Violencia aterradora apenas en 2010, o era ya hoy o quizá en esos días era ya mañana. Dos estrofas del poema de Cristina Rivera Garza: “Usted no es mi amigo, ésta / es la mano que no le doy, póngase / Señor Presidente / en su lugar, le doy / mi espalda/ mi sed, le doy, mi calosfrío ignoto, mi remordida ternura, mis fúlgidas aves, / mis muertos”. Jorge Esquinca: “País de cruces, lampo de nubes / como cabezas, roja vendimia.”
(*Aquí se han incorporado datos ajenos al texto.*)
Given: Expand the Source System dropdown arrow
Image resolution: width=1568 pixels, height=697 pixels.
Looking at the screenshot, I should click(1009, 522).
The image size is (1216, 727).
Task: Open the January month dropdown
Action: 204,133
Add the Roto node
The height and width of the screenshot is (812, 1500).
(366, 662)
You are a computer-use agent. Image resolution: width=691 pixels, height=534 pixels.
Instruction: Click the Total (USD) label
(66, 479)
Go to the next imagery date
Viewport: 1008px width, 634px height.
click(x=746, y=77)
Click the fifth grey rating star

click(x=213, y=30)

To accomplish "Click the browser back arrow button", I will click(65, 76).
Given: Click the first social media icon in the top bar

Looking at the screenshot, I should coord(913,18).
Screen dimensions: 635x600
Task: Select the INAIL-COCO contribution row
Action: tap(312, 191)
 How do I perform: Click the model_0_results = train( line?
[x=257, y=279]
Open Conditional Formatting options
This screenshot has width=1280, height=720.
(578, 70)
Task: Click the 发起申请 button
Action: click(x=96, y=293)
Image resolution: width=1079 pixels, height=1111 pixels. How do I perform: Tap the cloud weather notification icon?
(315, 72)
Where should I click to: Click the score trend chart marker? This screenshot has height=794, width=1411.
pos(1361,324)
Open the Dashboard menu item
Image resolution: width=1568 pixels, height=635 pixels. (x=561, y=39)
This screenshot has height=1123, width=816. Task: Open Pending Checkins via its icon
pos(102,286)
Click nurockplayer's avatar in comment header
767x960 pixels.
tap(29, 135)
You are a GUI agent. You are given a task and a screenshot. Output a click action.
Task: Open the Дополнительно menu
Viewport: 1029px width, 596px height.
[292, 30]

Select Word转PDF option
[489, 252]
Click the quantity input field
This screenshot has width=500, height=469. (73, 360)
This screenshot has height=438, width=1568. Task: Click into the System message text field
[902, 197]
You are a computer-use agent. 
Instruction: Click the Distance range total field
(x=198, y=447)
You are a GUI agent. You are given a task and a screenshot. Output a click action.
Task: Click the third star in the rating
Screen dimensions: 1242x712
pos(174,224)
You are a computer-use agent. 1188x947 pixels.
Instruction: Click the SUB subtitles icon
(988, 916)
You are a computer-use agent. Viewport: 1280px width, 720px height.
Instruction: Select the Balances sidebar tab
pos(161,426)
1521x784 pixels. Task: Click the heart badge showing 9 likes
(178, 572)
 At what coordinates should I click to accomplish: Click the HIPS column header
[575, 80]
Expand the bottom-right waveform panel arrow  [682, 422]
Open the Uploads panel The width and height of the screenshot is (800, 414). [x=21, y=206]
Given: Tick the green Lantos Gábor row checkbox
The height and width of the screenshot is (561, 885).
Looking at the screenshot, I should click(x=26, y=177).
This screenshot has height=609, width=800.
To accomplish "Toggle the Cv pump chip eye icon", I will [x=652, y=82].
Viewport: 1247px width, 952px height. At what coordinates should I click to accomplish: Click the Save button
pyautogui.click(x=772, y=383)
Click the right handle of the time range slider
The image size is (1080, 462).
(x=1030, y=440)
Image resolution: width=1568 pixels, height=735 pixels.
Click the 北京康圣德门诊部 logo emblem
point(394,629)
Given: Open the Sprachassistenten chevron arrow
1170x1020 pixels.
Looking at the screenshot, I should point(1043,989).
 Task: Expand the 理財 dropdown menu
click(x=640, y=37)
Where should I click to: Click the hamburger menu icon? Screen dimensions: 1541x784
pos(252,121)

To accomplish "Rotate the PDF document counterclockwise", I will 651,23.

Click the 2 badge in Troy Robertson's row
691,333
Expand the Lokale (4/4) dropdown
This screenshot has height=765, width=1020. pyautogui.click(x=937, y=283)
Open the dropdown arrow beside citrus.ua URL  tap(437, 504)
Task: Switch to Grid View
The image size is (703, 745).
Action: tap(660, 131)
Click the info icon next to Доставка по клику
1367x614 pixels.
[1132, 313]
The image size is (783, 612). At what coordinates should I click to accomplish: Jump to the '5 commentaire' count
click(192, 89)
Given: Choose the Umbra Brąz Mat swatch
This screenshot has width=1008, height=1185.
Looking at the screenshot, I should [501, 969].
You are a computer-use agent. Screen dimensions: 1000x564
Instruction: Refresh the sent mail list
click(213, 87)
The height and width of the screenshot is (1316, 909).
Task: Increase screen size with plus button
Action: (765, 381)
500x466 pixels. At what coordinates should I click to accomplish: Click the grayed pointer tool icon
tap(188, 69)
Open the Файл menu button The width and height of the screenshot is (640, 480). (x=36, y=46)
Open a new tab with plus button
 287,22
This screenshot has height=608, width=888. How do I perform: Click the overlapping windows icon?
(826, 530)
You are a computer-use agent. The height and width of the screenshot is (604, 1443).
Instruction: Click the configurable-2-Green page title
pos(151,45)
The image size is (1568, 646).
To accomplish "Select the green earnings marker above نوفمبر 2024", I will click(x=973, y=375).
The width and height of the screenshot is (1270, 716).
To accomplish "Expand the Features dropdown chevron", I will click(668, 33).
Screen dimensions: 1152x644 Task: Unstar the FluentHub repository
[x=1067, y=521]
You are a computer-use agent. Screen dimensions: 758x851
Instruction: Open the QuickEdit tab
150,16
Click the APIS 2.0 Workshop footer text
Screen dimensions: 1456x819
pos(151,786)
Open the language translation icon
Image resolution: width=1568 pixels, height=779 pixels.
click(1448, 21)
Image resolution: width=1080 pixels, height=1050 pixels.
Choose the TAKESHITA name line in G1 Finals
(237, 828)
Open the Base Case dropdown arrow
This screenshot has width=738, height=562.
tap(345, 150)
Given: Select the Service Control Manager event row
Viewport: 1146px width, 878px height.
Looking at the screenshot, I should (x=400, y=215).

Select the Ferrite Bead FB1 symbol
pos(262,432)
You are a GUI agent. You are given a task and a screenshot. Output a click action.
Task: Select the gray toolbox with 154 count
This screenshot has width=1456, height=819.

Raúl Bañuelos regresó al México previo al anochecido, y no fue el único, su voz es visillo para otear el punto original y común, aguzó el drama del presente sangriento: “Todos los juegos eran nuestros: / Y se jugaba entero todo el día. / La casa de la infancia y la calle de todos / vivieron el juego múltiple: / desde cada canica, trompo, / valero y corcholata”.

Ayotzinapa acomodó entre los ridículos históricos al Bicentenario y al nacionalismo de encargo, a las reformas integrales, a los procesos electorales y a la democracia de utilería, set de televisión. País de sombra y fuego en este otoño del México de 2014.